Sometimes, as a substitute for conversation, I would show Lesley the photos. I think she knew who my father and me and my sister were, or at least that these were faces that had mattered to her. When we cleared Lesley’s room, we took these photos away and put them with the suitcases of photographs and documents that we still had in our garages from when we had emptied Lesley’s house five years earlier.

*

On a cold winter day, perhaps three months after my mother died, my sister and I opened the suitcases of photographs and documents and sorted through them. I did everything I could to avoid the sorting. I put off starting until it was nearly dark. Then I made a rule that I would not hold anything for longer than a couple of seconds. And finally, I tried not to look at the things in my hands. But even with all these protections, I knew what I was holding. My father born, married, died. My mother’s degree. References from the schools she taught at. The scientific paper that she co-authored while working at the Canterbury Museum. Thank you cards from the Korean family to whom she taught English. School reports and apologetic letters I wrote to my parents when, at eighteen, I sneaked into the house late and noisy. Anyone Lesley had ever loved was in her suitcases, together with a certain pride in her own achievements and loyalty to everything she considered important. The suitcases were the inner world she used to have before she had dementia, the world she never willingly spoke about.

You would think that a loving daughter would want to understand a parent’s inner world, particularly if the parent tended to keep their inner world to themselves. But I wanted years to go by before I opened these suitcases and met this version of my mother. I wanted the edges of her and the edges of me to soften. I wanted to forget ‘duty.’ I wanted to un-know all the limits on my love that I had discovered. I wanted to forget that tight feeling in my upper chest when doctors gave me yet another job to do for my mother. I wanted to forget the way my mother looked at me when I moved her out of my house into an apartment in a retirement village. I wanted to forget that everyone I met for the last five years treated me as if every aspect of Lesley’s life was my responsibility. I wanted to forget what the day rooms of rest homes look like with our old people parked in there, dying a bit each day, and how my mother would always leave a wet mark on the chair because her nappies were wet.

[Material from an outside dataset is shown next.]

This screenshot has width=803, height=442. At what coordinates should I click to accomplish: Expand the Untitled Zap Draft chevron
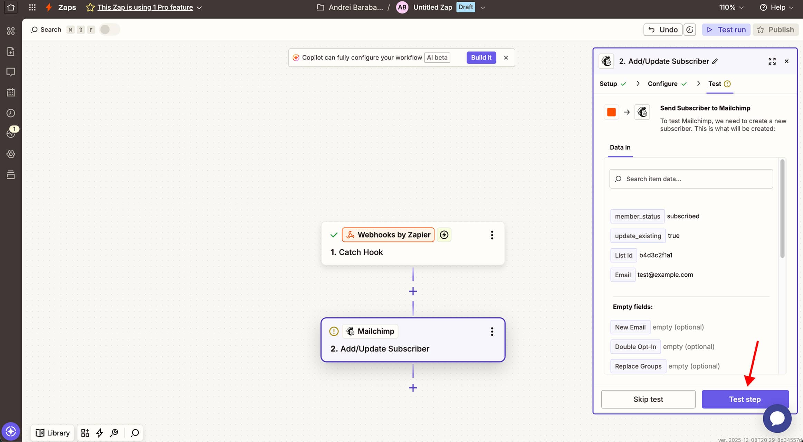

One day, about a month after my mother died, I was in a different city. On the first morning, as I walked towards the city centre, I found the footpath covered with fallen leaves of the most outrageous reds and golds. I kicked up the leaves and watched them fall as if I had never seen fallen leaves before. I listened to the leaves slipping across each other, scratching and crunching as I stood on them. I wanted more of that before I had to look in those suitcases. But that was not possible.

So I sat on the floor, opened the suitcases and the boxes and decided what to keep and what to throw away. I threw away a lot. Normally I like old things, especially when they smell dusty and mouldy. But that first winter all I could see was that once I opened the suitcases and handled these documents and photographs, they would be mine. They would move with me from this house to that, until the day my son has to open suitcases filled with documents and photographs.